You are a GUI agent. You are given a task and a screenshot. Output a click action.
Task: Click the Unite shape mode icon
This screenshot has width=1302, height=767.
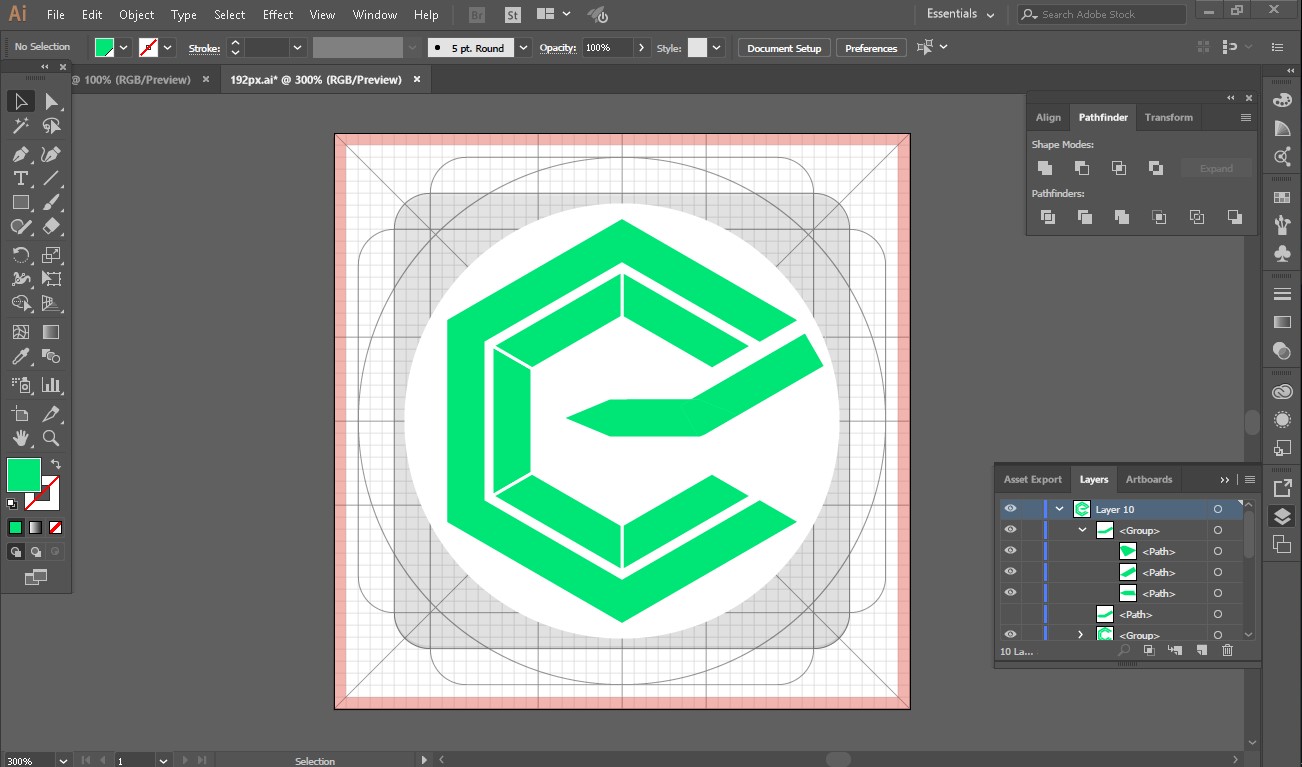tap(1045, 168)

● ● ● ● ●

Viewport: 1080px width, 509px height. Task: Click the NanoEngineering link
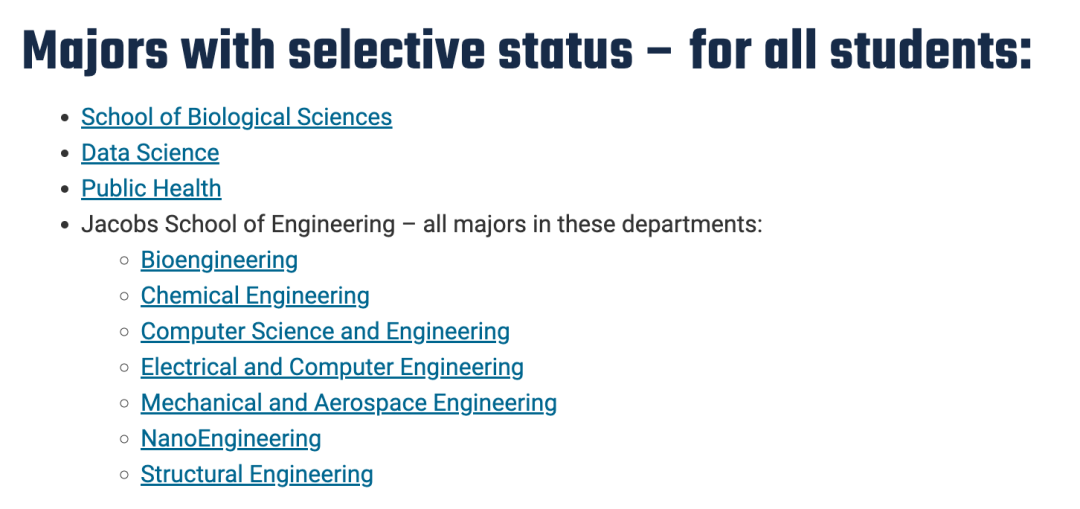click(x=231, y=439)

● ● ● ● ●

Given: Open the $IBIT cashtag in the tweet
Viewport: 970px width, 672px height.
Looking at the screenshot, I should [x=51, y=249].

● ● ● ● ●

YOUR GOAL |
Edit the lines between the one holding "You are a GUI" and the one holding "tap(1045, 168)", inclusive, so that "screenshot" becomes "screen capture" and nothing else changes. Leave the pictures out of your answer.

ANSWER BELOW |
You are a GUI agent. You are given a task and a screen capture. Output a click action.
Task: Click the Unite shape mode icon
This screen capture has width=1302, height=767.
tap(1045, 168)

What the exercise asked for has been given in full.